The Hidden Cost of AUM for Business Owners
If 60% of your net worth is in your business and 40% is invested, 1% AUM pricing only covers 40% of your financial picture. Meanwhile, the biggest decisions—business structure, succession, exit planning—get treated as side issues.
Take the QuizWhat to Expect From a Flat-Fee Engagement
If you're transitioning from AUM to flat-fee, here's what a good engagement looks like:
Year one: The deep dive
- Comprehensive financial plan covering investments, taxes, business structure, insurance, and succession
- Multiple strategy sessions and meetings
- Review of business financials and valuation
- Coordination with CPA and legal advisors
- Concrete recommendations with implementation timeline
Ongoing: Annual reviews and updates
- Annual planning meeting to review performance and adjust strategy
- Rebalancing as needed (not constrained by fee structure)
- Tax planning sessions before year-end
- Availability for ad-hoc questions and minor updates
- Coordination with your team (CPA, attorney, business advisors)
What's typically NOT included
Clarify upfront what's in scope: Are we managing your personal investments? Your business retirement plan? Your spouse's accounts? Most flat-fee advisors carve out clear boundaries.
How to Choose Between Pricing Models
Ask yourself:
- How complex is your situation? If you have a business, concentrated assets, business partners, or complex tax issues, flat-fee usually wins. You need comprehensive advice more than you need investment management.
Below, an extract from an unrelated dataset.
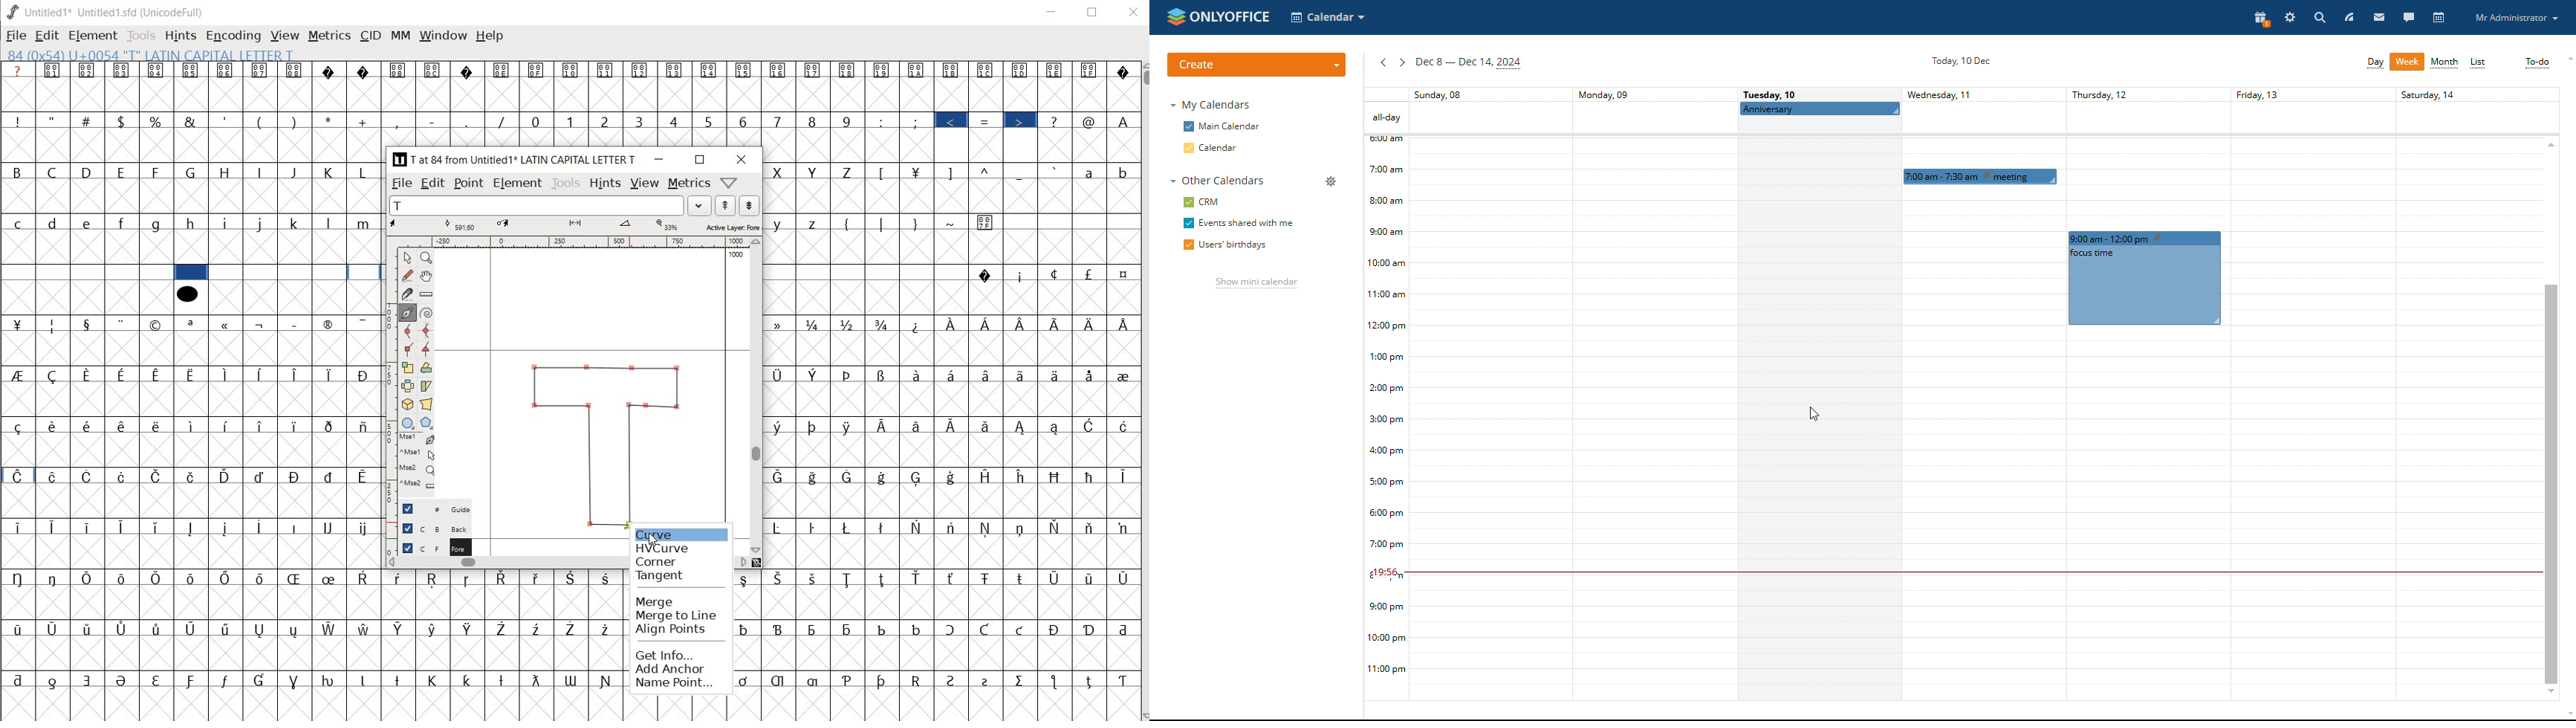 The image size is (2576, 728). Describe the element at coordinates (54, 119) in the screenshot. I see `"` at that location.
- What's the advisor's incentive with this fee model? Under AUM, they want your portfolio to grow. Under flat-fee, they want to solve your problems and keep you as a client. Which matters more to you?
- Will you follow their advice? If an advisor recommends something that costs fees in the short term (like selling part of your business to diversify), do you trust they're saying it for your benefit, not theirs?
- How much advice do you actually need? If it's 10-15 hours per year, flat-fee is probably cheaper. If it's 2 hours per year, you might be better off with hourly.
The Real Reason More Business Owners Are Switching
It's not because flat-fee advisors are newer or trendier. It's because business owners eventually figure out what economists have known for decades: fee structure matters.
When your advisor's paycheck depends on portfolio size, they're incentivized to focus on investments rather than your business, your taxes, your succession plan, or your exit strategy. Those are the conversations that move the needle for business owners—and they're the conversations that AUM pricing discourages.
Flat-fee advisors solve that problem by removing the conflict. Your success is their success—regardless of whether success looks like growing investments, optimizing taxes, restructuring your business, or preparing to exit.
Know What You're Paying For
Whatever pricing model you choose, make sure you understand it. Ask: What does this fee cover? What's excluded? How do you handle changes in my situation? Does the fee change if my business grows?